**TO DO**.
**A.** Translate this sentence from the passage on faith-based development into Spanish: "The first DUF gathering took place in May of 2014, focusing on three specific SDG areas: governance, peaceful and inclusive societies, and gender equality."
**B.** According to the passage on faith-based development, which three groups make up the trilateral roundtable known as the DUF platform?
**C.** Write out the passage on faith-based development word for word, from "Building a ‘global" up to and including "much at play.".

**DOCUMENT TEXT**.
════════════════

Building a ‘global faith-based movement for sustainable development’ was mentioned as one of the outcomes of the World Bank gathering. Immediately following the July 10 -11 meeting, the UN Task Force convened a trilateral (Donors, UN agencies and Faith-Based development organizations) roundtable, also known as the DUF platform. The first DUF gathering took place in May of 2014, focusing on three specific SDG areas: governance, peaceful and inclusive societies, and gender equality.

The gathered participants were able to speak candidly to what each organization and policy maker in each of these ‘sectors’ faces when religion comes into the mix. Needless to say, these three developmental goals are where the challenge of religious dogma, harmful practices, and incitement to extremes of violence – to name but a few – are very much at play.

Part of the claim to success of some FBOs is their age-old capacity to provide social services directed to inequalities among hardest to reach. At the same time, however, certain UN entities – especially concerned with human rights, particularly women’s rights – bespeaks serious challenges with certain religious leaders and faith entities. The DUF II meetings of July 2015 emerged with several concrete outcome areas of collaboration which require the inputs of all three sectors, and which are in line with the shared objectives among them.

════════════════

**SUPPLIED RECORDS**.
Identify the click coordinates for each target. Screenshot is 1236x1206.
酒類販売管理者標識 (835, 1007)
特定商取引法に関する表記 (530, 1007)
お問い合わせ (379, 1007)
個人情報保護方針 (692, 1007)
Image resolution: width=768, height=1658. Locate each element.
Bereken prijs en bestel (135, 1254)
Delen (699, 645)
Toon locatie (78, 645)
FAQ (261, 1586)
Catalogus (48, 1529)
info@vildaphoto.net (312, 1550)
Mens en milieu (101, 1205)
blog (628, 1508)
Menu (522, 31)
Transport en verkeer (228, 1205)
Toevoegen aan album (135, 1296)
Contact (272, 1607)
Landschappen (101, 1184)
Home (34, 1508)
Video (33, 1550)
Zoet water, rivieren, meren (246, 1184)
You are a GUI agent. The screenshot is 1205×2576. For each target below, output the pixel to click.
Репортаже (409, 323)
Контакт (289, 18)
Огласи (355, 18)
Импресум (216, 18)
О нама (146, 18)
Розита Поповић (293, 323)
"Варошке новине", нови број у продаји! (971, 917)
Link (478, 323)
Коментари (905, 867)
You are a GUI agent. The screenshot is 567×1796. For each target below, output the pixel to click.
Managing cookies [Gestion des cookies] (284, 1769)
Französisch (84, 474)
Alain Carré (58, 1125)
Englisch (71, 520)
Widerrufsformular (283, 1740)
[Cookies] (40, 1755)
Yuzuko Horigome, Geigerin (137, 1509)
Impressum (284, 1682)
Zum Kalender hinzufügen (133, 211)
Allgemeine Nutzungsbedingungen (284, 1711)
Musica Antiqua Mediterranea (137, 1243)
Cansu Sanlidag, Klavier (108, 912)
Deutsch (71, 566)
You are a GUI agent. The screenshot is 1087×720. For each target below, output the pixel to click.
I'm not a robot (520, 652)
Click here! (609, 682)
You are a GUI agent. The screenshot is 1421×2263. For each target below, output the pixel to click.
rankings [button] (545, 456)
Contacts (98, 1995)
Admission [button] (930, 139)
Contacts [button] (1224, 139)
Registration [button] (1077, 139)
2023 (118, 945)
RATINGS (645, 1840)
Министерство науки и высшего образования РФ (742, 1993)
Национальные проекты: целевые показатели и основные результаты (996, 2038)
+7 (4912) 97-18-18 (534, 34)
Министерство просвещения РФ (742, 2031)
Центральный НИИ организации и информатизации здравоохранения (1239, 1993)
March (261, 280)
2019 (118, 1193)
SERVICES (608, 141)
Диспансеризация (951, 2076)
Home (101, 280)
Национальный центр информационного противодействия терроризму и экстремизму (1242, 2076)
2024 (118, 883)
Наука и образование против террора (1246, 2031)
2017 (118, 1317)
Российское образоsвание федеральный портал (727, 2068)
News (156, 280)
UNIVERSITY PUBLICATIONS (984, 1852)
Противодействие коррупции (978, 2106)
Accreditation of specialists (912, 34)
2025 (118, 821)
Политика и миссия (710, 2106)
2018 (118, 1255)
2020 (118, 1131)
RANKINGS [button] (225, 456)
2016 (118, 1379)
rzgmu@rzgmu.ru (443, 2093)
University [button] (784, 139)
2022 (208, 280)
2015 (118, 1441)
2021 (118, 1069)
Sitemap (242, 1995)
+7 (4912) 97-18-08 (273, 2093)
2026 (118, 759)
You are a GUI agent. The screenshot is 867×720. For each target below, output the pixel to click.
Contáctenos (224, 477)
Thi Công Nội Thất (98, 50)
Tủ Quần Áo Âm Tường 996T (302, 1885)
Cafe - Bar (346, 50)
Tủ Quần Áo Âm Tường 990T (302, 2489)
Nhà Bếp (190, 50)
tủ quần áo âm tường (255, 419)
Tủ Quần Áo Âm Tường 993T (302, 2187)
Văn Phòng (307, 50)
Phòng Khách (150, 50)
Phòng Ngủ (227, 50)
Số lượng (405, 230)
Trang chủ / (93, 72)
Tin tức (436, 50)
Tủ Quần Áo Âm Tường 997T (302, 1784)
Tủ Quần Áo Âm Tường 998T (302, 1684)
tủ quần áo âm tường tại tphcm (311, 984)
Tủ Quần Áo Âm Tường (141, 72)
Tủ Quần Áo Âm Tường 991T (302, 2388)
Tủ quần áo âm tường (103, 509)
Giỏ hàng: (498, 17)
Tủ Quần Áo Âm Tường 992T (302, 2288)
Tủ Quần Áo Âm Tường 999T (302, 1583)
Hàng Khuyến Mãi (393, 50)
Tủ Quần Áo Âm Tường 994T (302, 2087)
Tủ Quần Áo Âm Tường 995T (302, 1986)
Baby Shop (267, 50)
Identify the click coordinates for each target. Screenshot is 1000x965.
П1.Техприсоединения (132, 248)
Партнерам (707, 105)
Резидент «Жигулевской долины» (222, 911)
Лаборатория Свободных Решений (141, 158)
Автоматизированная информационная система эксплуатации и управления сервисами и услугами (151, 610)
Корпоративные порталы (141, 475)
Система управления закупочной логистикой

════════════════

**ANSWERS BY ITEM NUMBER**.
**A.** La primera reunión del DUF tuvo lugar en mayo de 2014 y se centró en tres áreas específicas de los ODS: la gobernanza, las sociedades pacíficas e inclusivas, y la igualdad de género.

**B.** Donors, UN agencies and faith-based development organizations.

**C.**
Building a ‘global faith-based movement for sustainable development’ was mentioned as one of the outcomes of the World Bank gathering. Immediately following the July 10 -11 meeting, the UN Task Force convened a trilateral (Donors, UN agencies and Faith-Based development organizations) roundtable, also known as the DUF platform. The first DUF gathering took place in May of 2014, focusing on three specific SDG areas: governance, peaceful and inclusive societies, and gender equality.

The gathered participants were able to speak candidly to what each organization and policy maker in each of these ‘sectors’ faces when religion comes into the mix. Needless to say, these three developmental goals are where the challenge of religious dogma, harmful practices, and incitement to extremes of violence – to name but a few – are very much at play.